[GOAL OF THE EXERCISE]
Give back each entry verbatim.

[SOURCE INFORMATION]
>>>
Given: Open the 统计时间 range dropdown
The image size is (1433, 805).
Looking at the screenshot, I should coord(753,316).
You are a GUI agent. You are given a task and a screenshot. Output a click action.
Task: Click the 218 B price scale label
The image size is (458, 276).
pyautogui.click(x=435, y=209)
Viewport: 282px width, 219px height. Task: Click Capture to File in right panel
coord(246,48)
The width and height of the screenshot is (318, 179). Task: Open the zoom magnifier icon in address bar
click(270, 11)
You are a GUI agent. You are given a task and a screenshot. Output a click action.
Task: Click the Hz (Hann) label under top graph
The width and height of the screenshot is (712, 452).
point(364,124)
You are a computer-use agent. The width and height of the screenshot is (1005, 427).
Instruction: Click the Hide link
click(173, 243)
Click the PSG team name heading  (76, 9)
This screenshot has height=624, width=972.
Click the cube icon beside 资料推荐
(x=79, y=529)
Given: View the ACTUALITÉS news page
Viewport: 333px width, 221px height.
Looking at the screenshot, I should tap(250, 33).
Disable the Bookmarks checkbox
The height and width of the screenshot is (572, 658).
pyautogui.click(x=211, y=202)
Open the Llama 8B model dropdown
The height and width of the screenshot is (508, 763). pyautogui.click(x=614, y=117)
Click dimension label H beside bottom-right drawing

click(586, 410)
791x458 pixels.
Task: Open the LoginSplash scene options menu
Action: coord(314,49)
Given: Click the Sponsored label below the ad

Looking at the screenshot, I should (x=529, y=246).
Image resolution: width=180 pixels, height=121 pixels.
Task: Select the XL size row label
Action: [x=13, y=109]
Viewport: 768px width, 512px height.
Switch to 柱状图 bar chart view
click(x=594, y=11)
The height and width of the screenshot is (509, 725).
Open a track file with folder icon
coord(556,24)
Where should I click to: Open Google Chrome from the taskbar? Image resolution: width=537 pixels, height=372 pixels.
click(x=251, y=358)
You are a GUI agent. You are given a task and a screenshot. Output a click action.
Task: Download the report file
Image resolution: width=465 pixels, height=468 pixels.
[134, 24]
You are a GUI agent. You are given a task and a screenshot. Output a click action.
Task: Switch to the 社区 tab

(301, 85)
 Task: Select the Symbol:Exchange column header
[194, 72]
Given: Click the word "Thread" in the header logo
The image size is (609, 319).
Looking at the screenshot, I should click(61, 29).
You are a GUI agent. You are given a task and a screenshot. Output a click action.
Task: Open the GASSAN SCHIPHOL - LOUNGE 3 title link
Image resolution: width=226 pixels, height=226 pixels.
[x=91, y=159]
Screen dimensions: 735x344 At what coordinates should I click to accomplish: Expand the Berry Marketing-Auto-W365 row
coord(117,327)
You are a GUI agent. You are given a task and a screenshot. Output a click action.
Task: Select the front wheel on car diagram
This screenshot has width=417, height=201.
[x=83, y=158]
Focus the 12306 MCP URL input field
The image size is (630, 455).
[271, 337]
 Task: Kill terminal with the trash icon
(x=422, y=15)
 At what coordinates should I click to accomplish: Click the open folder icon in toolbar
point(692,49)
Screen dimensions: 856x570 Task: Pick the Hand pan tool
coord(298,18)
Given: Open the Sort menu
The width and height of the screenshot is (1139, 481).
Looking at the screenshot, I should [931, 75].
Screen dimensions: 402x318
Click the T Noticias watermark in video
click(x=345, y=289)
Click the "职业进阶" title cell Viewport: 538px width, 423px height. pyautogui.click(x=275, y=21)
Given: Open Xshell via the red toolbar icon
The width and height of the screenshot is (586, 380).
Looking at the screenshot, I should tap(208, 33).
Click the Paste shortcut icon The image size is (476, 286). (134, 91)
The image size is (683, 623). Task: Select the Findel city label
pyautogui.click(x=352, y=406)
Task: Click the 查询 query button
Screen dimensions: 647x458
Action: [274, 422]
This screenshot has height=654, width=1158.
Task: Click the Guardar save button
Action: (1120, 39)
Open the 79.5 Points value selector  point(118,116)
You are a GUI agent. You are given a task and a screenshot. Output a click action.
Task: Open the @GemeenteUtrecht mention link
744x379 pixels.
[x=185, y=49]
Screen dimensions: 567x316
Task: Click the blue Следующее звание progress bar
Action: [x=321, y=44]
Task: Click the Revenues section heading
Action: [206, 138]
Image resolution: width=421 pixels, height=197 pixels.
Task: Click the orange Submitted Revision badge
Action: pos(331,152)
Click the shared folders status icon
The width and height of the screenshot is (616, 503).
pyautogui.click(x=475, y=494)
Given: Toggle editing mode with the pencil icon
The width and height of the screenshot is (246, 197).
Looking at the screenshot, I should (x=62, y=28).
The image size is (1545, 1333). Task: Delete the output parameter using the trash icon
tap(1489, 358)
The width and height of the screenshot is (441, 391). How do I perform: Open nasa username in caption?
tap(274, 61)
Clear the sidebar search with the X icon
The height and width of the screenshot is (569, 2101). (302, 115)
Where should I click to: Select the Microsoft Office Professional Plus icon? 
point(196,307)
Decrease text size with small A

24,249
<<<
[ANSWER TO THIS PROBLEM]
Given: Open the 统计时间 range dropdown
The image size is (1433, 805).
Looking at the screenshot, I should coord(753,316).
You are a GUI agent. You are given a task and a screenshot. Output a click action.
Task: Click the 218 B price scale label
The image size is (458, 276).
pyautogui.click(x=435, y=209)
Viewport: 282px width, 219px height. Task: Click Capture to File in right panel
coord(246,48)
The width and height of the screenshot is (318, 179). Task: Open the zoom magnifier icon in address bar
click(270, 11)
You are a GUI agent. You are given a task and a screenshot. Output a click action.
Task: Click the Hz (Hann) label under top graph
The width and height of the screenshot is (712, 452).
point(364,124)
You are a computer-use agent. The width and height of the screenshot is (1005, 427).
Instruction: Click the Hide link
click(173, 243)
Click the PSG team name heading  (76, 9)
This screenshot has height=624, width=972.
Click the cube icon beside 资料推荐
(x=79, y=529)
Given: View the ACTUALITÉS news page
Viewport: 333px width, 221px height.
Looking at the screenshot, I should tap(250, 33).
Disable the Bookmarks checkbox
The height and width of the screenshot is (572, 658).
pyautogui.click(x=211, y=202)
Open the Llama 8B model dropdown
The height and width of the screenshot is (508, 763). pyautogui.click(x=614, y=117)
Click dimension label H beside bottom-right drawing

click(586, 410)
791x458 pixels.
Task: Open the LoginSplash scene options menu
Action: coord(314,49)
Given: Click the Sponsored label below the ad

Looking at the screenshot, I should (x=529, y=246).
Image resolution: width=180 pixels, height=121 pixels.
Task: Select the XL size row label
Action: [x=13, y=109]
Viewport: 768px width, 512px height.
Switch to 柱状图 bar chart view
click(x=594, y=11)
The height and width of the screenshot is (509, 725).
Open a track file with folder icon
coord(556,24)
Where should I click to: Open Google Chrome from the taskbar? Image resolution: width=537 pixels, height=372 pixels.
click(x=251, y=358)
You are a GUI agent. You are given a task and a screenshot. Output a click action.
Task: Download the report file
Image resolution: width=465 pixels, height=468 pixels.
[134, 24]
You are a GUI agent. You are given a task and a screenshot. Output a click action.
Task: Switch to the 社区 tab

(301, 85)
 Task: Select the Symbol:Exchange column header
[194, 72]
Given: Click the word "Thread" in the header logo
The image size is (609, 319).
Looking at the screenshot, I should click(61, 29).
You are a GUI agent. You are given a task and a screenshot. Output a click action.
Task: Open the GASSAN SCHIPHOL - LOUNGE 3 title link
Image resolution: width=226 pixels, height=226 pixels.
[x=91, y=159]
Screen dimensions: 735x344 At what coordinates should I click to accomplish: Expand the Berry Marketing-Auto-W365 row
coord(117,327)
You are a GUI agent. You are given a task and a screenshot. Output a click action.
Task: Select the front wheel on car diagram
This screenshot has width=417, height=201.
[x=83, y=158]
Focus the 12306 MCP URL input field
The image size is (630, 455).
[271, 337]
 Task: Kill terminal with the trash icon
(x=422, y=15)
 At what coordinates should I click to accomplish: Click the open folder icon in toolbar
point(692,49)
Screen dimensions: 856x570 Task: Pick the Hand pan tool
coord(298,18)
Given: Open the Sort menu
The width and height of the screenshot is (1139, 481).
Looking at the screenshot, I should [931, 75].
Screen dimensions: 402x318
Click the T Noticias watermark in video
click(x=345, y=289)
Click the "职业进阶" title cell Viewport: 538px width, 423px height. pyautogui.click(x=275, y=21)
Given: Open Xshell via the red toolbar icon
The width and height of the screenshot is (586, 380).
Looking at the screenshot, I should tap(208, 33).
Click the Paste shortcut icon The image size is (476, 286). (134, 91)
The image size is (683, 623). Task: Select the Findel city label
pyautogui.click(x=352, y=406)
Task: Click the 查询 query button
Screen dimensions: 647x458
Action: [274, 422]
This screenshot has height=654, width=1158.
Task: Click the Guardar save button
Action: (1120, 39)
Open the 79.5 Points value selector  point(118,116)
You are a GUI agent. You are given a task and a screenshot. Output a click action.
Task: Open the @GemeenteUtrecht mention link
744x379 pixels.
[x=185, y=49]
Screen dimensions: 567x316
Task: Click the blue Следующее звание progress bar
Action: [x=321, y=44]
Task: Click the Revenues section heading
Action: [206, 138]
Image resolution: width=421 pixels, height=197 pixels.
Task: Click the orange Submitted Revision badge
Action: pos(331,152)
Click the shared folders status icon
The width and height of the screenshot is (616, 503).
pyautogui.click(x=475, y=494)
Given: Toggle editing mode with the pencil icon
The width and height of the screenshot is (246, 197).
Looking at the screenshot, I should (x=62, y=28).
The image size is (1545, 1333). Task: Delete the output parameter using the trash icon
tap(1489, 358)
The width and height of the screenshot is (441, 391). How do I perform: Open nasa username in caption?
tap(274, 61)
Clear the sidebar search with the X icon
The height and width of the screenshot is (569, 2101). (302, 115)
Where should I click to: Select the Microsoft Office Professional Plus icon? 
point(196,307)
Decrease text size with small A

24,249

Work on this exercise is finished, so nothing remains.